→ What the exercise asks: Could you print each entry below verbatim while omitting the pictures?

→ Input:
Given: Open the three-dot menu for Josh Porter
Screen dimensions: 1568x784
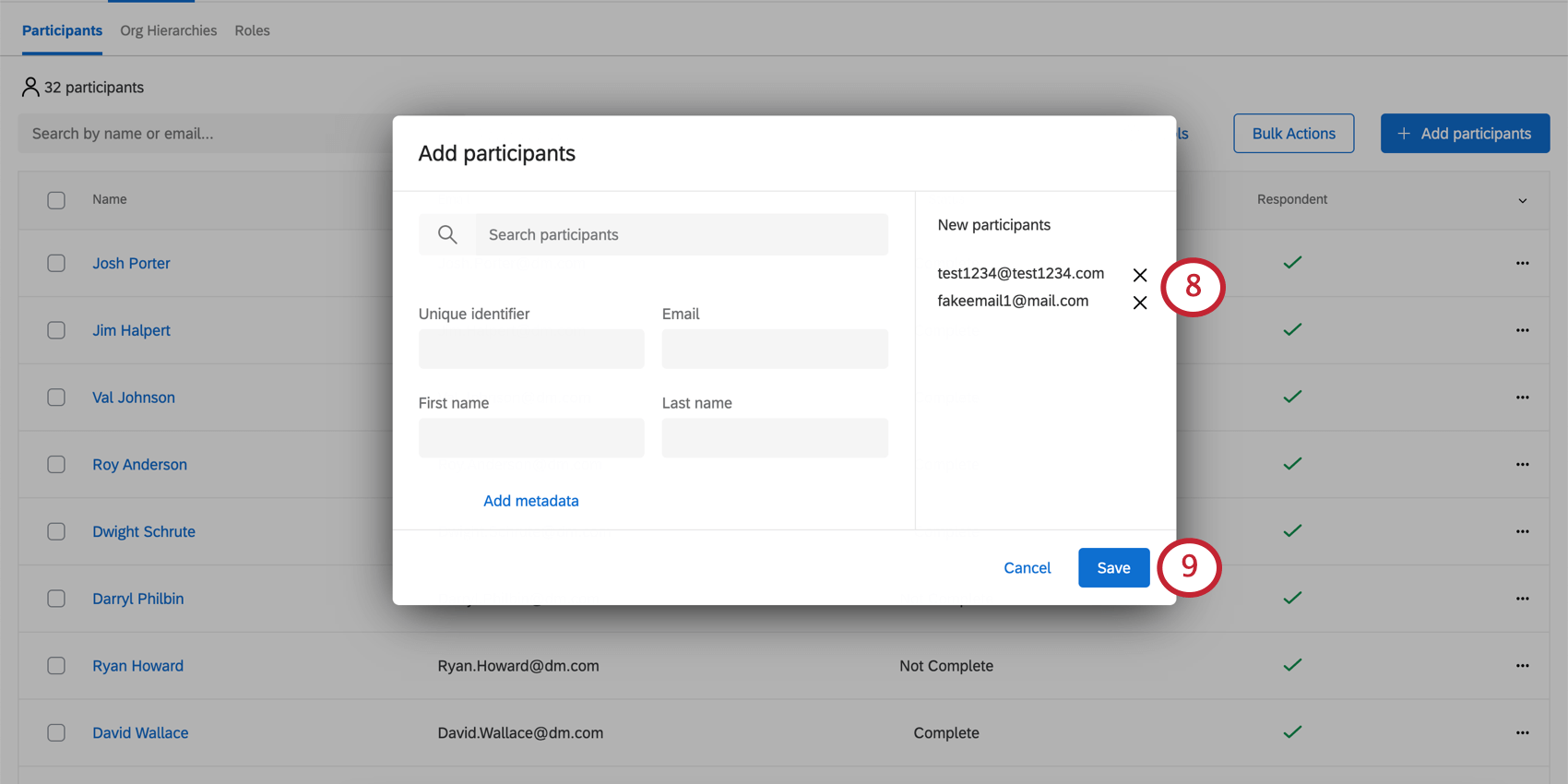Looking at the screenshot, I should coord(1522,263).
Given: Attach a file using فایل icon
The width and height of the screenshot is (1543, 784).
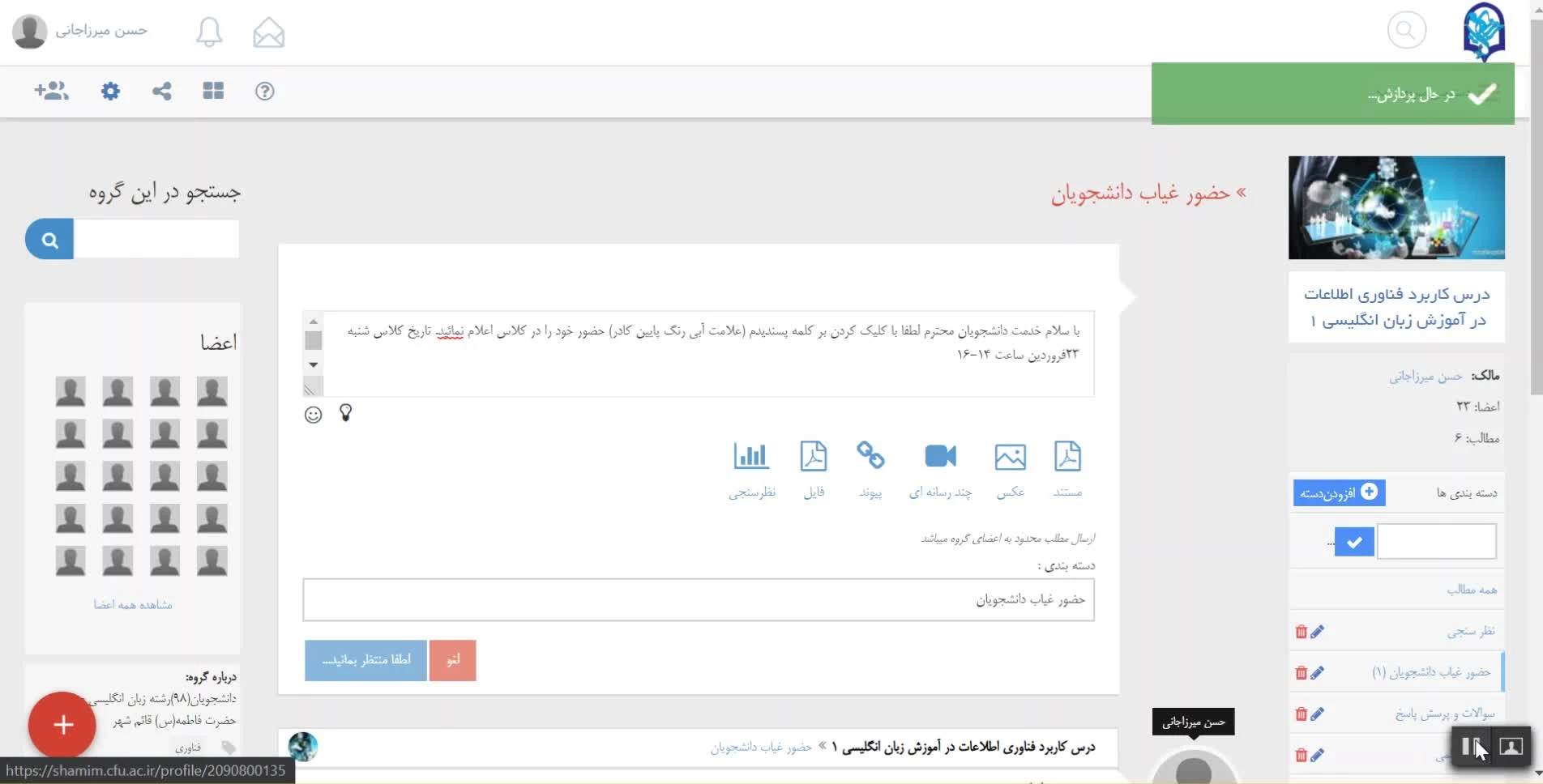Looking at the screenshot, I should pos(814,468).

→ Solution for this problem:
Given: Open the three-dot menu for Josh Porter
Screen dimensions: 1568x784
Looking at the screenshot, I should coord(1522,263).
Given: Attach a file using فایل icon
The width and height of the screenshot is (1543, 784).
Looking at the screenshot, I should pos(814,468).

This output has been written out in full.